When she reached the flight deck Tom was preparing to turn in for a nap. The gale had not abated, but they had flown clear of the mountains now and although the wind would slow them down there was no longer any danger of being blown through a volcanic plume or dashed against a cliff. Tom looked tired but contented, beaming at Hester as she ducked in through the hatchway. Pennyroyal sat in the co-pilot’s seat, a mug of the Jenny ’s best coffee in his hand.

“The professor’s been telling me about some of his expeditions,” Tom said eagerly, standing up to let Hester take the controls. “You wouldn’t believe the adventures he’s had!”

“Probably not,” agreed Hester. “But the only thing I want to hear about at the moment is why there’s a flight of gunships closing in on us.”

Pennyroyal squawked with fear, then quickly clamped a hand over his mouth. Tom went to the larboard window and looked where Hester pointed. The specks were closer now, and clearly airships; three of them, in line abreast.
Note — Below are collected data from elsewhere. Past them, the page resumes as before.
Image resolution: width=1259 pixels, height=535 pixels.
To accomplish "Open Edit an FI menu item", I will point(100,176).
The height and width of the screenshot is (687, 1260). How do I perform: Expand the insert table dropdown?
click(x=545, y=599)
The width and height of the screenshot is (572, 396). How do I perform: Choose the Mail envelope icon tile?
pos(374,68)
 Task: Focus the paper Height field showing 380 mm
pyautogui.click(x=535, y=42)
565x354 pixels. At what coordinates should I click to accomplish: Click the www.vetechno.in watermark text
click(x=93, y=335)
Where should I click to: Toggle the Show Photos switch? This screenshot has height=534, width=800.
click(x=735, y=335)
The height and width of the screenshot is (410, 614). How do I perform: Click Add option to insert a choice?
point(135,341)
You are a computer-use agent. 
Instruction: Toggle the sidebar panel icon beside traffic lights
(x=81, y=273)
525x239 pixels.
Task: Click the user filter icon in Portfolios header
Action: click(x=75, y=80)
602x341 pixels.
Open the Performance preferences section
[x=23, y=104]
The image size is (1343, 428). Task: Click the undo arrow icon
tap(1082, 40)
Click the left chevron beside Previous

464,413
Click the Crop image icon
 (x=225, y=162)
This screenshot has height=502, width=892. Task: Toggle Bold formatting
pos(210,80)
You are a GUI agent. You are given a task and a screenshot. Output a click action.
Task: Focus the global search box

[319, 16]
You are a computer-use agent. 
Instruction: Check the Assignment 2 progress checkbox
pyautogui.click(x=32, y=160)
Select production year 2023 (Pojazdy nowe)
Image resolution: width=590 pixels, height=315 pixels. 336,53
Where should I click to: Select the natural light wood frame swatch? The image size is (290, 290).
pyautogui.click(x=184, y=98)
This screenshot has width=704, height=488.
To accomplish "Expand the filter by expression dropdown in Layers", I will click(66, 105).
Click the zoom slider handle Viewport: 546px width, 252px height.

“They might be traders, heading up to Airhaven,” he said hopefully.

“That’s not a convoy,” Hester said. “It’s an attack formation.”

Tom took the field-glasses from their hook under the main controls. The airships were about ten miles off, but he could see that they were fast and well-armed. They had some sort of green insignia painted on their envelopes, but otherwise they were completely white. It made them look absurdly sinister: the ghosts of airships, racing through the daybreak.

“They’re League fighters,” said Hester flatly. “I recognize those flared engine-pod cowlings. Murasaki Fox Spirits.”

She sounded scared, and with good reason. She and Tom had been careful to avoid the Anti-Traction League these past two years, for the Jenny Haniver had once belonged to a League agent, poor dead Anna Fang, and while they had not exactly stolen her, they knew the League might not see it that way. They had expected to be safe in the north, where League forces were spread thinly since the fall of the Spitzbergen Static the year before.

“Better go about,” said Hester. “Get the wind on our tail and try to outrun them, or lose them in the mountains.”